**DATA TO EXAMINE**
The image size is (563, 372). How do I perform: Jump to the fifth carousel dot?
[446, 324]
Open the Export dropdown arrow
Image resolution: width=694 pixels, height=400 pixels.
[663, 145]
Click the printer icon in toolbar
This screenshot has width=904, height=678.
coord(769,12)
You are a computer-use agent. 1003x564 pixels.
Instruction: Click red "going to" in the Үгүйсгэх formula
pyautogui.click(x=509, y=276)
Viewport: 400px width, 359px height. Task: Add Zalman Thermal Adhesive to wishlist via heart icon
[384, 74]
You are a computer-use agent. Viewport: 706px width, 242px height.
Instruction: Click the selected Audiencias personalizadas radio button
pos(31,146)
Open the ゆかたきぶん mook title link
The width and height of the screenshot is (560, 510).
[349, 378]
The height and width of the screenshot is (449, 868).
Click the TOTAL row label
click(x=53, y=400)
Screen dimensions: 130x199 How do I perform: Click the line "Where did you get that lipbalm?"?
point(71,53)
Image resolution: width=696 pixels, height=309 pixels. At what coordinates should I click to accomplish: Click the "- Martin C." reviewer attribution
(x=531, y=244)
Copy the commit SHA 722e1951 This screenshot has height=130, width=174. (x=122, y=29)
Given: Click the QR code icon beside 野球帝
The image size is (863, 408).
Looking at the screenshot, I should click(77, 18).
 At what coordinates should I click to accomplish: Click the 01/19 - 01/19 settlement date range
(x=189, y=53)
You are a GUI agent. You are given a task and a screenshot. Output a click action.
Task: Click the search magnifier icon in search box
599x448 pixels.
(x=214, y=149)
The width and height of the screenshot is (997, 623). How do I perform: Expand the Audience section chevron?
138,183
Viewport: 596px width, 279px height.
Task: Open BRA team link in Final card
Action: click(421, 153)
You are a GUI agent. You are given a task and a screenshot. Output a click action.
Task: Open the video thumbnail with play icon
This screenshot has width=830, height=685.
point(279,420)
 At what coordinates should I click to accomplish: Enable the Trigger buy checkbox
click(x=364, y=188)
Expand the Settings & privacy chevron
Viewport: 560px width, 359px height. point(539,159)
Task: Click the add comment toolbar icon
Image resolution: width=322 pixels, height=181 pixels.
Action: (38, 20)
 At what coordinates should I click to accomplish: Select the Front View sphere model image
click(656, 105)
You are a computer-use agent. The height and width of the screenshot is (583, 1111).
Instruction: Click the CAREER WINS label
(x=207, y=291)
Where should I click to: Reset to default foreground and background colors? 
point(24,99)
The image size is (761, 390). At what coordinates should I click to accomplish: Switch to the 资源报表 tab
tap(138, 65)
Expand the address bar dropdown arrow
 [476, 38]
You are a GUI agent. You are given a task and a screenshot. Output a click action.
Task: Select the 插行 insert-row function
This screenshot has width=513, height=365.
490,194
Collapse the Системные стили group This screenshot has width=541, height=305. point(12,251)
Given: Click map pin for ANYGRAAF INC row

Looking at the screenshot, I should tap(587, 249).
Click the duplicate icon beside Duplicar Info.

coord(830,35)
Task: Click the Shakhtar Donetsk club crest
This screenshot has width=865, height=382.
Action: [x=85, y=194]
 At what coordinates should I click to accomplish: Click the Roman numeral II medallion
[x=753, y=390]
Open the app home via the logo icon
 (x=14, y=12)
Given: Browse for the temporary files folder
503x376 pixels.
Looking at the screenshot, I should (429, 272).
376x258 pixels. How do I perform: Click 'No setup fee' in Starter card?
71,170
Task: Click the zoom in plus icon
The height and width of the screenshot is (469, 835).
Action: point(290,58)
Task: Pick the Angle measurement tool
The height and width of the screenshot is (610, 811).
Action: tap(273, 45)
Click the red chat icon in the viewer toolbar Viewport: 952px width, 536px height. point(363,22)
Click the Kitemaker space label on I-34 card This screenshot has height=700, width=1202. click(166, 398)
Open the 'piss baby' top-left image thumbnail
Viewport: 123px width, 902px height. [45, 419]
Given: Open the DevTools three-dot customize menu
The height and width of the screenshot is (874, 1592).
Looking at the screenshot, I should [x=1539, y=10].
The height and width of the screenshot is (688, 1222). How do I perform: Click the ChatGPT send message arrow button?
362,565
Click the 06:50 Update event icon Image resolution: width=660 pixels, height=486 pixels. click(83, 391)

**GOAL OF THE EXERCISE**
Transcribe the full listing above without leaving anything out.

**FINISHED TASK**
The image size is (563, 372). How do I perform: Jump to the fifth carousel dot?
[446, 324]
Open the Export dropdown arrow
Image resolution: width=694 pixels, height=400 pixels.
[663, 145]
Click the printer icon in toolbar
This screenshot has width=904, height=678.
coord(769,12)
You are a computer-use agent. 1003x564 pixels.
Instruction: Click red "going to" in the Үгүйсгэх formula
pyautogui.click(x=509, y=276)
Viewport: 400px width, 359px height. Task: Add Zalman Thermal Adhesive to wishlist via heart icon
[384, 74]
You are a computer-use agent. Viewport: 706px width, 242px height.
Instruction: Click the selected Audiencias personalizadas radio button
pos(31,146)
Open the ゆかたきぶん mook title link
The width and height of the screenshot is (560, 510).
[349, 378]
The height and width of the screenshot is (449, 868).
Click the TOTAL row label
click(x=53, y=400)
Screen dimensions: 130x199 How do I perform: Click the line "Where did you get that lipbalm?"?
point(71,53)
Image resolution: width=696 pixels, height=309 pixels. At what coordinates should I click to accomplish: Click the "- Martin C." reviewer attribution
(x=531, y=244)
Copy the commit SHA 722e1951 This screenshot has height=130, width=174. (x=122, y=29)
Given: Click the QR code icon beside 野球帝
The image size is (863, 408).
Looking at the screenshot, I should click(77, 18).
 At what coordinates should I click to accomplish: Click the 01/19 - 01/19 settlement date range
(x=189, y=53)
You are a GUI agent. You are given a task and a screenshot. Output a click action.
Task: Click the search magnifier icon in search box
599x448 pixels.
(x=214, y=149)
The width and height of the screenshot is (997, 623). How do I perform: Expand the Audience section chevron?
138,183
Viewport: 596px width, 279px height.
Task: Open BRA team link in Final card
Action: click(421, 153)
You are a GUI agent. You are given a task and a screenshot. Output a click action.
Task: Open the video thumbnail with play icon
This screenshot has width=830, height=685.
point(279,420)
 At what coordinates should I click to accomplish: Enable the Trigger buy checkbox
click(x=364, y=188)
Expand the Settings & privacy chevron
Viewport: 560px width, 359px height. point(539,159)
Task: Click the add comment toolbar icon
Image resolution: width=322 pixels, height=181 pixels.
Action: (38, 20)
 At what coordinates should I click to accomplish: Select the Front View sphere model image
click(656, 105)
You are a computer-use agent. The height and width of the screenshot is (583, 1111).
Instruction: Click the CAREER WINS label
(x=207, y=291)
Where should I click to: Reset to default foreground and background colors? 
point(24,99)
The image size is (761, 390). At what coordinates should I click to accomplish: Switch to the 资源报表 tab
tap(138, 65)
Expand the address bar dropdown arrow
 [476, 38]
You are a GUI agent. You are given a task and a screenshot. Output a click action.
Task: Select the 插行 insert-row function
This screenshot has width=513, height=365.
490,194
Collapse the Системные стили group This screenshot has width=541, height=305. point(12,251)
Given: Click map pin for ANYGRAAF INC row

Looking at the screenshot, I should tap(587, 249).
Click the duplicate icon beside Duplicar Info.

coord(830,35)
Task: Click the Shakhtar Donetsk club crest
This screenshot has width=865, height=382.
Action: [x=85, y=194]
 At what coordinates should I click to accomplish: Click the Roman numeral II medallion
[x=753, y=390]
Open the app home via the logo icon
 (x=14, y=12)
Given: Browse for the temporary files folder
503x376 pixels.
Looking at the screenshot, I should (429, 272).
376x258 pixels. How do I perform: Click 'No setup fee' in Starter card?
71,170
Task: Click the zoom in plus icon
The height and width of the screenshot is (469, 835).
Action: point(290,58)
Task: Pick the Angle measurement tool
The height and width of the screenshot is (610, 811).
Action: tap(273, 45)
Click the red chat icon in the viewer toolbar Viewport: 952px width, 536px height. point(363,22)
Click the Kitemaker space label on I-34 card This screenshot has height=700, width=1202. click(166, 398)
Open the 'piss baby' top-left image thumbnail
Viewport: 123px width, 902px height. [45, 419]
Given: Open the DevTools three-dot customize menu
The height and width of the screenshot is (874, 1592).
Looking at the screenshot, I should [x=1539, y=10].
The height and width of the screenshot is (688, 1222). How do I perform: Click the ChatGPT send message arrow button?
362,565
Click the 06:50 Update event icon Image resolution: width=660 pixels, height=486 pixels. click(83, 391)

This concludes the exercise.